L’ampia programmazione di appuntamenti dell’Istituto Quasar con artisti contemporanei che utilizzano nuovi linguaggi espressivi, si è arricchita mercoledì 11 maggio per la presenza dell’artista Maurizio Savini, che ha tenuto una lecture-conference sulla sua arte, presentata da Orazio Carpenzano, Direttore Culturale e Scientifico dell’Istituto Quasar, e con la partecipazione di Emanuele Mantrici, esperto di nuovi materiali presso l’Istituto Quasar.
Anche questo evento, si colloca nell’ambito di una catena di eventi programmati da febbraio ad ottobre 2007, in occasione dei primi 20 anni di attività dell’Istituto Quasar.

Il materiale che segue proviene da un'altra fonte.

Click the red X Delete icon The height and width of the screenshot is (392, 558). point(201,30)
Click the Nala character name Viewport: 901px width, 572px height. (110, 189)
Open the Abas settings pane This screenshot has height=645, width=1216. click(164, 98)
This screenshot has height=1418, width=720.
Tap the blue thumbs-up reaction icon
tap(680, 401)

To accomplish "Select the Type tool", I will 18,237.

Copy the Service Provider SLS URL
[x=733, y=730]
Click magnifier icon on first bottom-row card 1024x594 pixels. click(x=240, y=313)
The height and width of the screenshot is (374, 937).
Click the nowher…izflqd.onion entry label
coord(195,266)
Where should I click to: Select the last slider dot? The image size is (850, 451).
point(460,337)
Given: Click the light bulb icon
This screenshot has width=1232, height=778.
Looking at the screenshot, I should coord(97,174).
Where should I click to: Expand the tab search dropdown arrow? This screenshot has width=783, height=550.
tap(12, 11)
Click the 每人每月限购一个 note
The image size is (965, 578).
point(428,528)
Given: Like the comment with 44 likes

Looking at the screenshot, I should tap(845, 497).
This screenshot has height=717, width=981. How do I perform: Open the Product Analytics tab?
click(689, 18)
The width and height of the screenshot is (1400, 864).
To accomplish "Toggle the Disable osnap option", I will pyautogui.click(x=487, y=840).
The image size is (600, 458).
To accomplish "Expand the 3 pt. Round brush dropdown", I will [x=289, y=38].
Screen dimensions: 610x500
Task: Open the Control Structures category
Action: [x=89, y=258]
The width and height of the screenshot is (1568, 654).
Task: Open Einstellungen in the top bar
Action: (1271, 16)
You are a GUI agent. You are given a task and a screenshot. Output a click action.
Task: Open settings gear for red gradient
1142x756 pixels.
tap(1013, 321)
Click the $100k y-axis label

Come questa iniziativa, anche tutte le altre legate alla ricorrenza, sono state concepite non come momenti di celebrazione retrospettiva, bensì come eventi culturali legati alla produzione attuale dei Laboratori Creativi dell’Istituto, fulcro dell’offerta formativa dell’Istituto Quasar e contributo essenziale per la formazione culturale, sociale e professionale dei giovani allievi. Maurizio Savini sperimenta, ormai già da qualche anno, le capacità espressive di un materiale inerte e inusuale come il chewing-gum, usandolo come pigmento per le sue tele e materia per le sue sculture.
La gomma da masticare o gomma americana, rimanda tutti noi a sensazioni infantili di euforia, di spensieratezza, di voglia di cambiamento, di gioco e Savini, associando all’idea di scultura e pittura, la materialità del chewing-gum, per antonomasia oggetto “povero” e deperibile, riesce a trasformare brillantemente il ludico in aulico e viceversa. Il profumo artificiale e asettico del chewing-gum mescolato alla carnalità sintetica del colore rosa, rende le sue opere accattivanti, se pur irriverenti, e, alla fine, subentra nel visitatore il piacere fisico dell’oggetto morbido e gommoso e la tentazione di morderlo, toccarlo, giocarci.
Tante le interpretazioni dei critici: l’artista ha raccolto un prodotto consumato dagli altri e ne ha fatto un’opera d’arte, oppure l’artista ha aggredito questo prodotto, simbolo del consumismo, masticandolo fino a trasformarlo in una scultura.
E' stato lo stesso Maurizio Savini, in questa occasione, a mostrare e raccontare la sua arte, un’arte che porta con sé la volontà e l’ironia di trasformare, in piacevoli oggetti-giocattolo, gli oggetti a volte grigi della realtà quotidiana, ricoprendoli di seducente e profumato colore rosa confetto.